--- EXCERPTED RECORDS ---

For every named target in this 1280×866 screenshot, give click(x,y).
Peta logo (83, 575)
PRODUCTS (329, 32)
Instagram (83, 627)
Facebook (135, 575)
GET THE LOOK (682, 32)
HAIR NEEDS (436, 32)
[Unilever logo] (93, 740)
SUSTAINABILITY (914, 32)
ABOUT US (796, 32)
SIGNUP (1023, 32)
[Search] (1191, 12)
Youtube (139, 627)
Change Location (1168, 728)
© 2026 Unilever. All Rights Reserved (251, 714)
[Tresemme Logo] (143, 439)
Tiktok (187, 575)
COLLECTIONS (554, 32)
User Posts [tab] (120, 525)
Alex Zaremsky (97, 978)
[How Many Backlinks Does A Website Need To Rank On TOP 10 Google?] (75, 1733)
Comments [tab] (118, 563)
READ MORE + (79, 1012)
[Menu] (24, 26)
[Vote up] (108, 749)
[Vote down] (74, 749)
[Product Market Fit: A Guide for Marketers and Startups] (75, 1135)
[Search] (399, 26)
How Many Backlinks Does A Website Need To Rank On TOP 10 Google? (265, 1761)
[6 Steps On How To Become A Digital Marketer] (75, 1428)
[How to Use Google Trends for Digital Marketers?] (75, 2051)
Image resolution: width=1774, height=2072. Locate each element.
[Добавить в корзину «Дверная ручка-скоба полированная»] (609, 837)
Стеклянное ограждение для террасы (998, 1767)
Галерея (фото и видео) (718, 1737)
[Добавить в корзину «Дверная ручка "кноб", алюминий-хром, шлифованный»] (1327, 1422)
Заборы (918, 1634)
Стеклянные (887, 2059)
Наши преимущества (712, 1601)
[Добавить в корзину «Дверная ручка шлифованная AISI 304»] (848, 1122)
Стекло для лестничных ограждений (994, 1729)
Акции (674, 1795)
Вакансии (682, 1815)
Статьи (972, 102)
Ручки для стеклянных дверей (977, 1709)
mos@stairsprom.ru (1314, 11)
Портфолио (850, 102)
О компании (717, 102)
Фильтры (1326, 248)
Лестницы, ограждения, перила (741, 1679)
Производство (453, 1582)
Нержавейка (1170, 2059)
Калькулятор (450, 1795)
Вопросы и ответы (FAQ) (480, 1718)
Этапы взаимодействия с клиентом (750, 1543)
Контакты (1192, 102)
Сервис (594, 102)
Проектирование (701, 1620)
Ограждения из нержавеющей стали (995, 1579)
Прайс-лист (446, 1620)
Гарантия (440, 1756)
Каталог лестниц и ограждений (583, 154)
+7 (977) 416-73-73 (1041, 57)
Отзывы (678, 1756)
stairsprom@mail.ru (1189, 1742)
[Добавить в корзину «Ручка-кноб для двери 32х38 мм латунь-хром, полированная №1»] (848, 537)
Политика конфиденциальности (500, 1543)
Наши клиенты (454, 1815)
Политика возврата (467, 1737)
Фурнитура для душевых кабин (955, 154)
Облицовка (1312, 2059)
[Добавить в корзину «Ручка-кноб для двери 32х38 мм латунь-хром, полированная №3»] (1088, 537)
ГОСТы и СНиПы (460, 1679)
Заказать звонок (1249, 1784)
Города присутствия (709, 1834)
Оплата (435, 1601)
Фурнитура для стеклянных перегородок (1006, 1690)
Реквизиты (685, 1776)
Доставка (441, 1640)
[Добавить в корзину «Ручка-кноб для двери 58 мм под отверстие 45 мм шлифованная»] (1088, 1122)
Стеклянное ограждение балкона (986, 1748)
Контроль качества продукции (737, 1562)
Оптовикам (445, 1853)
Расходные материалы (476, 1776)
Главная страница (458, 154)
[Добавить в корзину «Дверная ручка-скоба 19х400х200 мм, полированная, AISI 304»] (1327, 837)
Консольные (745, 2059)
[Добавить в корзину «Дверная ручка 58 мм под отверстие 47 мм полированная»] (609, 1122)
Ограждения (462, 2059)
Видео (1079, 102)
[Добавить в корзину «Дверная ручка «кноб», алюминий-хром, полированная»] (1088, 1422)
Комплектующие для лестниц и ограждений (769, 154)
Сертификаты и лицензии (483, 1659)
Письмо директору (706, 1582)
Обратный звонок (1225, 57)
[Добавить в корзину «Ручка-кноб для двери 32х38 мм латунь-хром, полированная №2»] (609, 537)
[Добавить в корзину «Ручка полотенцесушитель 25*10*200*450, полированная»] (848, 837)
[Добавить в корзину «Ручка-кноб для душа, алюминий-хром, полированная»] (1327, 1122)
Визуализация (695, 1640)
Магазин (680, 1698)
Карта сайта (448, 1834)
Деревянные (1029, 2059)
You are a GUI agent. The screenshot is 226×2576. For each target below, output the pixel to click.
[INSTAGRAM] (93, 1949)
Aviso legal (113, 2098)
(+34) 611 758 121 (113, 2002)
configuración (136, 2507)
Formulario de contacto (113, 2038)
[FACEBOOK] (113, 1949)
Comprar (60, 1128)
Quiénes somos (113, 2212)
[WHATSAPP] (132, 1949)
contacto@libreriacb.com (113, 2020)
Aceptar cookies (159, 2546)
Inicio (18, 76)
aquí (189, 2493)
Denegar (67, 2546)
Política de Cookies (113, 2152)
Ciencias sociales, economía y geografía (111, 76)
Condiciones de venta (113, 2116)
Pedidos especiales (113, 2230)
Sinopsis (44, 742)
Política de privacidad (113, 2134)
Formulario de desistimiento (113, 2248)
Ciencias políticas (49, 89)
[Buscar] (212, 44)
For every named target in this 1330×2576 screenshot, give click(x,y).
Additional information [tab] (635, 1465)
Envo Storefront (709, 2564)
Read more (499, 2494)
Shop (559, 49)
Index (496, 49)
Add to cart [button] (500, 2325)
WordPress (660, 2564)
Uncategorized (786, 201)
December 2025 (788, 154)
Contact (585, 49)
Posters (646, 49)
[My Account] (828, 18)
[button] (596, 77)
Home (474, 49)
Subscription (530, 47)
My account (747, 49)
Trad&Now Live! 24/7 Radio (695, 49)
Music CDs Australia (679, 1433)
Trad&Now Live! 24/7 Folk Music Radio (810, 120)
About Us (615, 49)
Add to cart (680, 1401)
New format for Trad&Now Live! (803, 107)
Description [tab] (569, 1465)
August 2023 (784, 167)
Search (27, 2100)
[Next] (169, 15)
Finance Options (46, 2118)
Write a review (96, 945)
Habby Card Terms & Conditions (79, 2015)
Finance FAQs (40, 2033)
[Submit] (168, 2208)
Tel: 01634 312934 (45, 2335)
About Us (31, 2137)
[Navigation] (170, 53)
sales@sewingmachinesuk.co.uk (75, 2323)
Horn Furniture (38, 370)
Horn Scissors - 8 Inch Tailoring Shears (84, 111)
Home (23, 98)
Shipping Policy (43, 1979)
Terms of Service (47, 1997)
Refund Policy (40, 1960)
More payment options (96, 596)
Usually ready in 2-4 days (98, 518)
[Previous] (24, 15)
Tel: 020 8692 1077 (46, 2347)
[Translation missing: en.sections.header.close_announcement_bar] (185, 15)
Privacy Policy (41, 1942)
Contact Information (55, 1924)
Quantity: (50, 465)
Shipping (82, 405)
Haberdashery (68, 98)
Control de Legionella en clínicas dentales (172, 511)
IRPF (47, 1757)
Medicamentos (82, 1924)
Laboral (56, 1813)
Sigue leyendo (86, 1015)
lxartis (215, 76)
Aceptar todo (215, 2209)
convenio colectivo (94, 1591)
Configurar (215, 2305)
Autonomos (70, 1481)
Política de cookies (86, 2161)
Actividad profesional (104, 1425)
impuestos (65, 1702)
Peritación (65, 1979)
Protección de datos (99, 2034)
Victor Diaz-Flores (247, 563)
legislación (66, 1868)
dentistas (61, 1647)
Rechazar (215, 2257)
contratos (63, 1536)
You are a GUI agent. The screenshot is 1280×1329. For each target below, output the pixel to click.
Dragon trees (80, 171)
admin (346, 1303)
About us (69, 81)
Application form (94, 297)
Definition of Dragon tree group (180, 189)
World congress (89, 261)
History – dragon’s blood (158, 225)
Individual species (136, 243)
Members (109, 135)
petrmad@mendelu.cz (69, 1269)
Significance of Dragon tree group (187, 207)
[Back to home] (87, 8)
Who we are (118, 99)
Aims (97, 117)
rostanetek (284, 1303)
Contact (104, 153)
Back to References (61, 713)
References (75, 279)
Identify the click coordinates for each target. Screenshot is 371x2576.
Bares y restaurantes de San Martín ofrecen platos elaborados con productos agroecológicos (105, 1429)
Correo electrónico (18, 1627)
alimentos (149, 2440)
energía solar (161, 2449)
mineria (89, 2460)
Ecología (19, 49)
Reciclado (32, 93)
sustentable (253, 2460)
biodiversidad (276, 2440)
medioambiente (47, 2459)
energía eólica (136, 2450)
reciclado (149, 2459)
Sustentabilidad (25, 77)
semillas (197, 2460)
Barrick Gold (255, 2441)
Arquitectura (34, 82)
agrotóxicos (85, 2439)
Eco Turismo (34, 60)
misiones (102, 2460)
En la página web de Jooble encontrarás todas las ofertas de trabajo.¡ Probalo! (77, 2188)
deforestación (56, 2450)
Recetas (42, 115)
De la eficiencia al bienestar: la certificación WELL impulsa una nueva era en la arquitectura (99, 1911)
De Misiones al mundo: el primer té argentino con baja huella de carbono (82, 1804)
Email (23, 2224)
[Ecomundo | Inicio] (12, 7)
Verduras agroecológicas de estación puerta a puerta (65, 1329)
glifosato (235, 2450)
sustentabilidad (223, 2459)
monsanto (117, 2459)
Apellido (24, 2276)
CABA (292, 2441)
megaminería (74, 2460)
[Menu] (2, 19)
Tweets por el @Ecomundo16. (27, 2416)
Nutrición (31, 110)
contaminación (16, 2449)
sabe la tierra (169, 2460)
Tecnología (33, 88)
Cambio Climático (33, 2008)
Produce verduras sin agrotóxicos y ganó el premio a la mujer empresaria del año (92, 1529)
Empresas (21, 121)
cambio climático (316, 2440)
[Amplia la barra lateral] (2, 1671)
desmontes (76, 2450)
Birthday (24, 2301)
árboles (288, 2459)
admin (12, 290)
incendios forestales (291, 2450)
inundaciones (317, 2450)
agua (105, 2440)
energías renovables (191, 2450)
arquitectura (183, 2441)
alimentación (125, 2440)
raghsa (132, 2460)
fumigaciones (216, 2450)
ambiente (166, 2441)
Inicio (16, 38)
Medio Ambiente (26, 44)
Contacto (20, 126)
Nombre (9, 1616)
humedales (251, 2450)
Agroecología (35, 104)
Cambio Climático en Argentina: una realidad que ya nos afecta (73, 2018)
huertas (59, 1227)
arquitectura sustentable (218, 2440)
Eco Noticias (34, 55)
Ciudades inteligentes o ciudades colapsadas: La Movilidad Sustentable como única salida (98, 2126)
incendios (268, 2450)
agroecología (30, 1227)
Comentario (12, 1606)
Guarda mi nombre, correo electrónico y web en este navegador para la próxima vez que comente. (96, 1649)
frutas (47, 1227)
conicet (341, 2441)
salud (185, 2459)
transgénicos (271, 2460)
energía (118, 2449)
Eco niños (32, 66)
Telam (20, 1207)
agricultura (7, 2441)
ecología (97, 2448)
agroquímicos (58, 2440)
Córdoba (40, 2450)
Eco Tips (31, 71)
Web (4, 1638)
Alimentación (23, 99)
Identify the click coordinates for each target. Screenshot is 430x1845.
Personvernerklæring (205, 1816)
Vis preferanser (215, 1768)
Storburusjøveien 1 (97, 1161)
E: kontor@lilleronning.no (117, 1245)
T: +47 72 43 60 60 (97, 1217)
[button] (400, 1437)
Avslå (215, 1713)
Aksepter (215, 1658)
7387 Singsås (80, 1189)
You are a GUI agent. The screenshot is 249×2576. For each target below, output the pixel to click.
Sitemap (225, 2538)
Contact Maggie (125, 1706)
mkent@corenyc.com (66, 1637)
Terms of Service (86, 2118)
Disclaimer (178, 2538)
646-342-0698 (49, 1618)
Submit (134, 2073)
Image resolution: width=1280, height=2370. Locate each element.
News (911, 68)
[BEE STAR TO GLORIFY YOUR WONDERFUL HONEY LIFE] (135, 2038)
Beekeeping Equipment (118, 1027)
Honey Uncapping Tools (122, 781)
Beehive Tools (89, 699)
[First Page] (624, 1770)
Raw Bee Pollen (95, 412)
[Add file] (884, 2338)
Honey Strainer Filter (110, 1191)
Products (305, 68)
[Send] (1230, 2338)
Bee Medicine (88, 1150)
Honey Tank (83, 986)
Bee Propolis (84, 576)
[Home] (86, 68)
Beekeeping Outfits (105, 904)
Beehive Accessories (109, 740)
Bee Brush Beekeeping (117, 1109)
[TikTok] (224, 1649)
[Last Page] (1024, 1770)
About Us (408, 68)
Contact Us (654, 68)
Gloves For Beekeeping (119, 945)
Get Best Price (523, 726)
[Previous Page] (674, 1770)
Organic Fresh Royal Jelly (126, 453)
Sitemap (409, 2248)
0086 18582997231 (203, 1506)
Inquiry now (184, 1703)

---

** WHAT TO PRODUCE **
Each line of the data that holds the word "латунь" should be copied.

** TASK OUTPUT **
[Добавить в корзину «Ручка-кноб для двери 32х38 мм латунь-хром, полированная №1»] (848, 537)
[Добавить в корзину «Ручка-кноб для двери 32х38 мм латунь-хром, полированная №3»] (1088, 537)
[Добавить в корзину «Ручка-кноб для двери 32х38 мм латунь-хром, полированная №2»] (609, 537)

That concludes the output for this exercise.